How would this behave with a scene setup like this:
Quiet Dialog, maybe going to 50% of the volume range, then a scene with massive action, explosions, all ranging up to nearly 100% of volume, then going back to the quiet dialog.
The massive action will turn down the volume for the rest of playback of that file. The majority of movies show their cards with regards to the volume levels they use reasonably early, but there will be exceptions. In these cases, the one-time volume adjustment is the trade-off. Many videos, and especially HDTV, will benefit from a volume boost and never be loud enough to turn the boost down.
Most volume normalizer i have tested will most likely increase the volume of the first dialog, then turn off the correction for the action scene, and keep the second dialog quiet (or in a even worse case, slowly increase its volume again) - causing a massive difference to the first dialog.

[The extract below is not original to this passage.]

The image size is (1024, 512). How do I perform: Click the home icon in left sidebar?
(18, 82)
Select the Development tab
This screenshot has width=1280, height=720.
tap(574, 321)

If the volume gets reduced (or more accurately the gain reduced), it will stay reduced for the rest of the video.
I do
not want this to be a dynamic range compression feature, so growing the gain again is not desirable. The feature is instead designed to claim the huge amount of unused headroom in the signal of many videos.
I don't think this can be properly dealt with in a 1-pass approach, just wondering how your would deal with it.
2-pass removes the compromise of a possible volume decrease, but it won't work with live sources.
I considered databasing the peak level encountered so that it could be used on the next playback. However, that gets complicated by this design goal:
Adjustments should happen as late as possible in the DSP chain so that any headroom gained from using Room Correction, etc. can be utilized.
In other words, changing other DSP Settings like the level of a particular speaker will change the signal the normalizer sees since it's late in the chain.